Notre projet associatif

Un document remis lors de notre grande journée du 26 juin 2015

 

Lettre de notre président, Bernard Golse

La rédaction d'un projet associatif est un temps fort de la vie des associations. Un temps fort car, ancré dans la vie passée et présente de l'association, il a aussi une fonction de projection dans l'avenir.

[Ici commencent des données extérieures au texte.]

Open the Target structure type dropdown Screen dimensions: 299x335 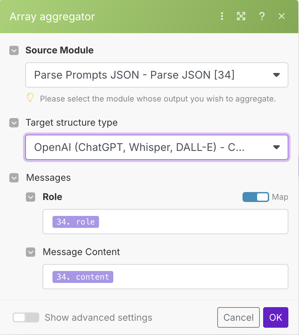coord(157,147)
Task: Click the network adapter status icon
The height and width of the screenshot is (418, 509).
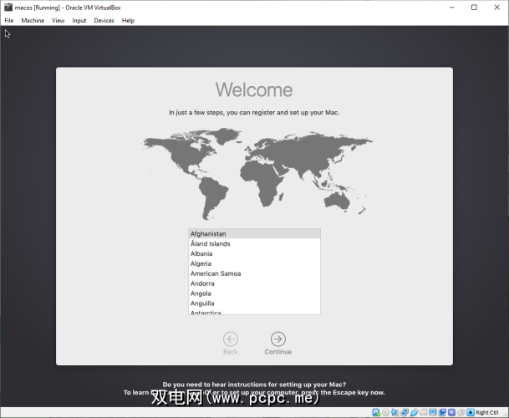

Un projet associatif est donc en lien avec l'histoire au sens où G.W.F. HEGEL disait que l'ancrage de l'histoire, ce n'est pas seulement le passé mais c'est aussi l'espoir.
Si l'on a pu parler, autrefois, d'une société schizophrénique (fonctionnant, selon les termes de D.W. WINNICOTI, comme une « collection d'isolés ») ou dépressive (avec le concept de « bof-génération »), à regarder de près ce qui se passe, on pourrait se demander si le fonctionnement de nos sociétés ne s'est pas progressivement organisé plutôt sur un mode borderline évacuant quelque peu l'importance de la réalité psychique.
J'entends par là que la psychopathologie est en grande difficulté en ce moment puisque dans le champ de l'enfance, mais pas seulement, les troubles mentaux sont désormais envisagés soit en termes purement neuro­développementaux (pour ne pas dire neurologiques !), soit en termes de simples conséquences de traumatismes externes, actuels ou plus ou moins anciens.
Dans ces conditions, tout se passe alors comme s'il n'y avait plus de place pour la réalité psychique ou pour le monde interne, et donc pour la psychopathologie dont l'objectif central est, précisément, de corm-prendre la souffrance psychique en nouant de manière étroite, en prenant en compte conjointement (corm-prendre), le rôle des facteurs internes (biologiques et notamment génétiques) et celui des facteurs externes (les effets de rencontre avec l'environnement) propres au développement et à la biographie de chaque sujet.
De ce point de vue, le fonctionnement du CEREP/Phymentin a véritablement valeur, à mes yeux, de défense et d'illustration de la perspective psychopathologique psychanalytique dont les enfants et les familles ont actuellement tant besoin.
Seule l'analyse psychopathologique approfondie d'une situation clinique permet en effet le choix de stratégies thérapeutiques spécifiques et la mise en œuvre de dispositifs d'aide multidimensionnels adaptés à la problématique de chaque enfant.
La mode est certes aux guidelines ou aux protocoles recommandés de manière plus ou moins monotone et opératoire, mais la réalité psychique des enfants exige en fait de nous des réflexions et des modes de faire au cas par cas, une approche thérapeutique sur mesure qui puisse articuler de manière féconde le soin psychique et les différents registres de la pédagogie, de l'éducatif et du rééducatif.C'est sur cette base conceptuelle que la fusion entre le CEREP et l'association Phymentin a pu se faire avec succès dans la mesure où ces deux associations partageaient les mêmes fondamentaux professionnels et les mêmes valeurs éthiques.
Cette fusion est désormais derrière nous, et nous pouvons donc désormais en tirer des fruits pour l'avenir.
La question qui se pose à nous aujourd'hui est donc - non pas seulement d'additionner sous la forme d'une mosaïque les projets associatifs de chacun de nos huit établissements - mais bel et bien de faire advenir, sur le fond de notre nouvelle identité groupale, des projets synergiques et transversaux, et ceci à la fois dans le domaine du soin, de la formation et de la recherche.

Il y a là un défi, un challenge passionnant et stimulant pour nos équipes et pour l'ensemble de l'association.
C'est de ce défi dont témoigne, ici, notre projet associatif qui se doit, bien évidemment, de demeurer ouvert aux nouvelles idées, aux nouvelles pistes d'action et aux nouvelles modélisations organisationnelles, car la rédaction d'un projet associatif n'est que la trace d'un moment qui vient s'inscrire dans une dynamique vivante, soit d'un « work in progress » non figé qui s'enrichit et s'incrémente en permanence au fil de la vie institutionnelle.